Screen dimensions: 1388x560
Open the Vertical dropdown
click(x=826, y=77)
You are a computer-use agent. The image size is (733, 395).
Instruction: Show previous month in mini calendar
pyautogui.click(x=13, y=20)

- [PROBLEM REQUIREMENTS]
Each line of the data above should appear again in your answer, exactly as given.

- [OUTPUT OF THE TASK]
Screen dimensions: 1388x560
Open the Vertical dropdown
click(x=826, y=77)
You are a computer-use agent. The image size is (733, 395).
Instruction: Show previous month in mini calendar
pyautogui.click(x=13, y=20)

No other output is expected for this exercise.